**DATA FOR ANALYSIS:**
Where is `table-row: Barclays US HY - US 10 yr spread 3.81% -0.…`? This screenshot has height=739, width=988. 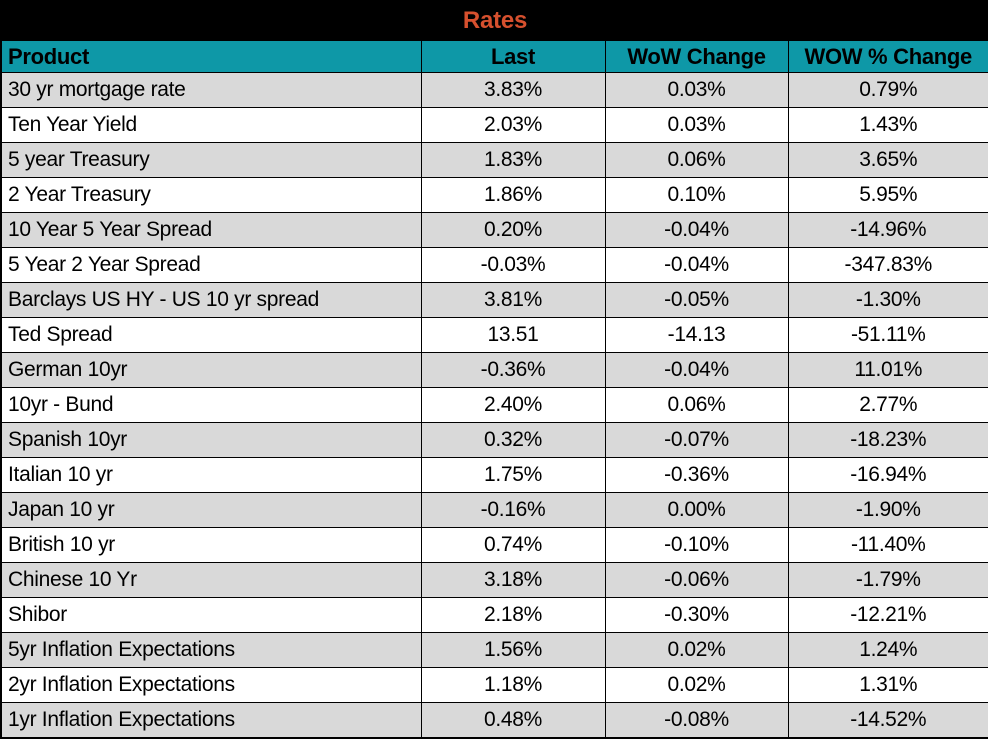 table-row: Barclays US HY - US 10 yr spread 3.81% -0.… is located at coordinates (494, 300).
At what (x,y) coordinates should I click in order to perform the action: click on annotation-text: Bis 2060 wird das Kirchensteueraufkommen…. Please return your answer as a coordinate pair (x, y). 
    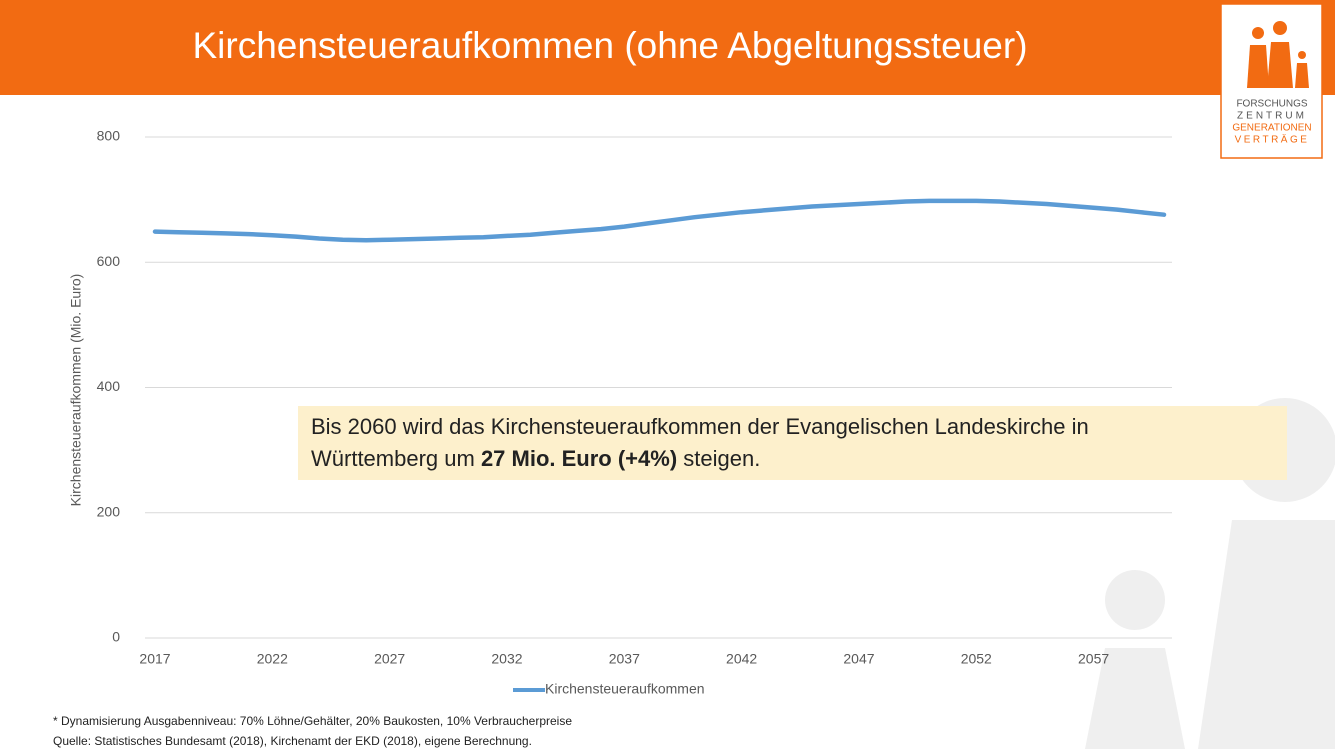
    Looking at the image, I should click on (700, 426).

--

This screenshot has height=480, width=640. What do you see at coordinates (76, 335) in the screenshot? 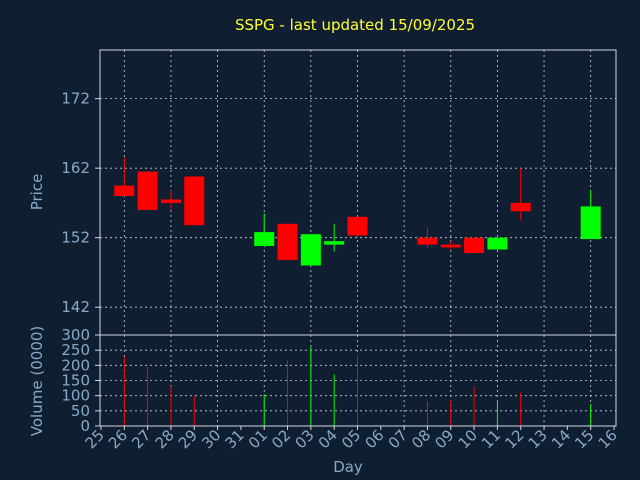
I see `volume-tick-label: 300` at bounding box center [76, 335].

**ASSIGNMENT:** Reproduce the records above verbatim, from the line with "At what (x,y)" to the line with "Looking at the", including both of those lines, and leave the pictures out of your answer.

**SOLUTION FOR THIS TASK:**
At what (x,y) coordinates should I click in order to perform the action: click on annotation-text: Bis 2060 wird das Kirchensteueraufkommen…. Please return your answer as a coordinate pair (x, y). 
    Looking at the image, I should click on (700, 426).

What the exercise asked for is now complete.